2. ALL FIXED AND VARIABLE REMUNERATION COMPONENTS AND THEIR SHARES IN TOTAL REMUNERATION

(Article 247.a paragraph 1 item 2 of the Act)

Remuneration of the Company's Management Board members can be divided into three categories: fixed remuneration, variable remuneration and other benefits, and together they make up the total remuneration of the Management Board.

In determining the amount and type of remuneration of the Management Board members, the Company took into account the salaries and positions of all its employees (Article 247.a, paragraph 1, item 7 of the Act). As one of the most desirable employers in the sector and in the country in general, the Company believes that adequate compensation, permanent investment in education and training as well as other working conditions that ensure a high level of quality of life and development for employees are the key to success and responsible and successful business. Remuneration of board members is proportional to the amount of work they perform, their high expertise and education, and the responsibility that arises from their position.

2.1. Fixed remuneration

The fixed remuneration of the Management Board members consists of the basic monthly salary expressed in its gross amount.

Fixed remuneration is determined, both in absolute and relative terms, in a sufficient amount to provide financial security and stability, i.e. to enable a Management Board member to be independent of the variable part of remuneration.

Determined in such a way, the fixed part of their remuneration encourages responsible decision-making, eliminating the need to take unnecessary risks.

2.2. Variable remuneration

Variable remuneration consists of bonuses which can be paid to a Management Board member in accordance with the results achieved in the business year (hereinafter:

Bonuses) and participation in the long-term incentive plan for key executives (hereinafter: LTIP).

The amount of the Bonus depends on the result in the previous business year, i.e. on the degree of realization of certain KPIs1 and amounts to 8% or up to 100% of the annual gross salary.

The degree of participation in the LTIP is determined in accordance with the individual contract of the Management Board member.

Variable remuneration is conditioned by the criteria for payment in a way that rewards business management which achieves the sustainable development of the Company (Article 247a, paragraph 1, item 3a of the Act). Together with fixed remunerations, they are an ideal incentive for the Management Board to lead the Company's operations responsibly, without taking unnecessary risks, and with the aim of developing and creating added value in a sustainable and innovative way.

2.2.1. Payment criteria

(Article 247.a paragraph 1 item 3. and 3.b of the Act)

a) The criteria on which the realization of payment and the amount of the Bonus depends on are determined by the Supervisory Board of the Company.

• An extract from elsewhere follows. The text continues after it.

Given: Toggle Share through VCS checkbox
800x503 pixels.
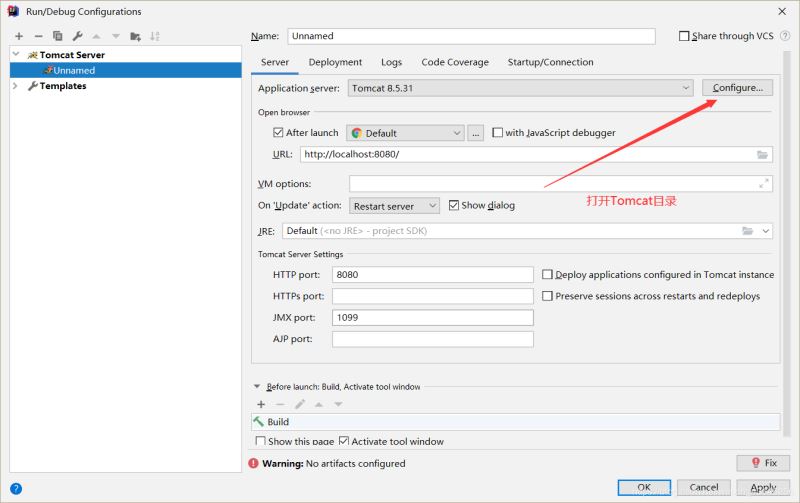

The criteria for the payment of bonuses are objective financial criteria such as growth in operating income, EBITDA, improvement in EBITDA, share price on the Zagreb Stock Exchange, etc. and the assessment of the Supervisory Board on the qualitative improvement of the Company.

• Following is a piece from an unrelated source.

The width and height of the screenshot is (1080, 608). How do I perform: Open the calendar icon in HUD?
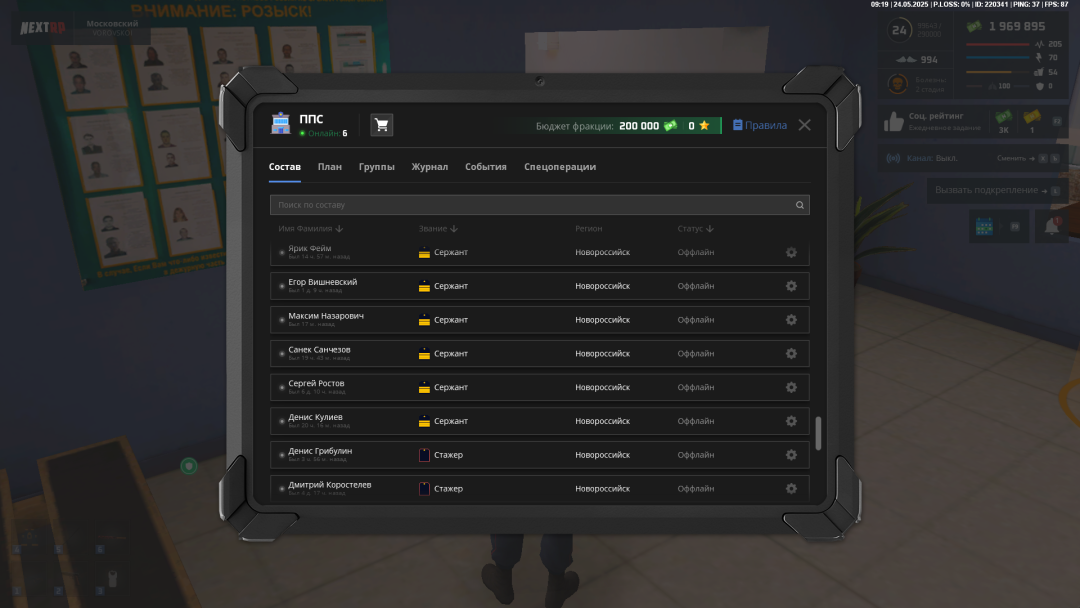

b) The criteria for participation in the LTIP are determined by the Regulation on the LTIP.

Participation in the LTIP is calculated as the share of an individual Management Board member in the payment of an amount equal to a certain part of the increase in the annual market capitalization of the Company's shares on the Official Market of the Zagreb Stock Exchange d.d.

  • 2.2.2. Method and time of payment
    • a) Members of the Management Board are entitled to the Bonus for the previous business year when the audited financial statements for the previous business year are approved by the Supervisory Board and the Bonus is paid without undue delay.

The bonus is paid in cash.

b) Participation in the LTIP is paid by transferring the Company's shares.

1 KPI ( key performance indicators ) are measurable objective values that show how effectively a certain company achieves set business goals.

The shares are distributed to the Management Board members by the end of June of the current business year for the previous business year (Article 247.a, paragraph 1, item 5.a of the Act).

  • 2.2.3. Limitations and return of the variable component of the remuneration (Article 247.a paragraph 1 item 4 of the Act)
    • a) The Company is not entitled to request the return of the Bonus from the Management Board members.
    • b) The Company has the right to demand the return of shares received in accordance with the participation in the LTIP in the event of the end of term of a Management Board member pursuant to the conditions and in the manner prescribed by the Regulation on the LTIP.

Members of the Management Board are obliged to keep the shares for four years starting from the first of January of the year of allotment, and they are prohibited from share disposal during that period (Article 247a, paragraph 1, item 5.b of the Act).

Payment of part of the variable remuneration in shares contributes to the achievement of the Company's objectives by giving members of the Management Board an additional personal interest in the Company's sustainable business development and contributes to the closer alignment of interests of the Management Board and shareholders (Article 247a paragraph 1 item 5.c of the Act).

2.3. Other benefits

Members of the Management Board, pursuant to the applicable regulations of the Company, are entitled to other benefits and remunerations.

This type of income contributes to more efficient and simpler business activities, encourages the development of professional skills and further education of the Management Board members and provides them with additional personal development and additional security and stability.

Members of the Management Board are entitled to the use of a company vehicle and mobile phone for business and private purposes, and all maintenance burdens are borne by the Company.

Members of the Management Board have the right to covered travel expenses, membership in domestic and foreign professional organizations, additional professional education, etc.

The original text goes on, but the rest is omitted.